USING AMAZON TRANSCRIBE WITH R

Last updated on Sep 2, 2019 8 min read

Amazon Transcribe & R

Hi, in this post, I will show you some ideas on how to generate subtitles with a time stamp using R and Amazon Transcribe. At first you need at least one mp3 file, or like in my case, 139 files. If you want to use this code, you need to set up an aws (Amazon Web Services) account, which might cost you money, depending on how much you use the services. There is a free tier available on aws, but be careful when using this code! You need and iam role that has access to an s3 folder and is allowed to use Amazon Transcribe.

In my case I actually have mp4 video files. I generated the mp3 files with the beautiful ffmpeg. We are not going to cover that in this post, rather showing you the R code for communicating with Amazon S3 and Amazon Transcribe. Your end goal is to create a VTT file, which looks like this:

1
00:00:01,000 --> 00:00:06,000
Willkommen zur ersten Lektion Einf?hrungen er Vektoren und Tim Wir

2
00:00:06,000 --> 00:00:11,000
besprechen zun?chst die variablen Definition Ich habe euch hier ein

3
00:00:11,000 --> 00:00:17,000
kleines Skript vorbereitet, indem wir der variable A den Wert

4
00:00:17,000 --> 00:00:22,000
eins zuordnen im zweiten Schritt die variable A um den

If you understand german, you will notice that there are a few errors. It is not too bad though. Now let us jump into the code!

Load packages

library(data.table)
library(aws.s3)
library(aws.transcribe)
library(rjson)

We use data.table for some data wrangling, aws.3 & aws.transcribe to communicate with aws and rjson to handle json. Thanks to all package developers!

List files & upload

#define file path where your mp3 live
#replace "yourpath" with your path
file_path <- file.path("yourpath")

#List files mp3 in your folder

path_mp3  <- list.files(file_path, 
                        pattern = ".mp3",
                        full.names = TRUE)
#basename returns only the file name
files_mp3 <- basename(path_files_mp3)

Now we upload the mp3 to a s3-bucket

#define key and secret for your s3 bucket
#Do not store your key & secret this way

key    <- "yourkey"
secret <- "yoursecret"

#upload files to s3 bucket

for(i in seq_along(path_mp3)) {
  print(i)
  aws.s3::put_object(file = path_mp3[i], 
                     object = files_mp3[i], 
                     bucket = "yourbucket", 
                     key = key, 
                     secret = secret)
}

Start a transcribe job

First we need to understand what the package aws.transcribe does. We need the start_transcription function

aws.transcribe::start_transcription

## function (name, url, format = tools::file_ext(url), language = "en-US", 
##     hertz = NULL, ...) 
## {
##     bod <- list(Media = list(MediaFileUri = url))
##     bod$MediaFormat <- format
##     bod$LanguageCode <- language
##     if (!is.null(hertz)) {
##         bod$MediaSampleRateHertz <- hertz
##     }
##     bod$TranscriptionJobName <- name
##     transcribeHTTP(action = "StartTranscriptionJob", body = bod, 
##         ...)
## }
## <bytecode: 0x00000000154107d8>
## <environment: namespace:aws.transcribe>

The main takeaway here is that we define a list bod and then call the transcribeHTTP function. We can check the Amazon Transcribe documentation to understand, how we should define a request body which is called bod in this function.

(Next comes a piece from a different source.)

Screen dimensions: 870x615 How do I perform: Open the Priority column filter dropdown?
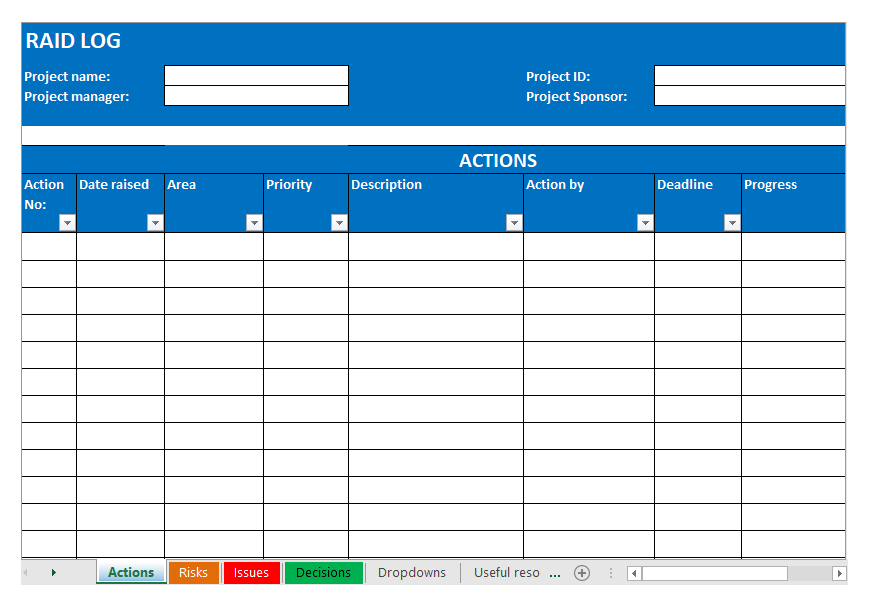click(339, 223)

https://docs.aws.amazon.com/de_de/transcribe/latest/dg/API_StartTranscriptionJob.html

Since I want to define the OutputBucketName, because we are going to write the actual transcribes (json) to a specific bucket, simply add an argument to the start_transcription function. I call the new function StartTranscription.

StartTranscription <- function (name, url, format = tools::file_ext(url), language = "en-US", 
          hertz = NULL, outputbucketname = "yourbucketname", ...) 
{
  bod <- list(Media = list(MediaFileUri = url))
  bod$MediaFormat <- format
  bod$LanguageCode <- language
  bod$OutputBucketName <- outputbucketname # added
  if (!is.null(hertz)) {
    bod$MediaSampleRateHertz <- hertz
  }
  bod$TranscriptionJobName <- name
  transcribeHTTP(action = "StartTranscriptionJob", body = bod, 
                 ...)
}

The transcribeHTTP function is a bit more complex.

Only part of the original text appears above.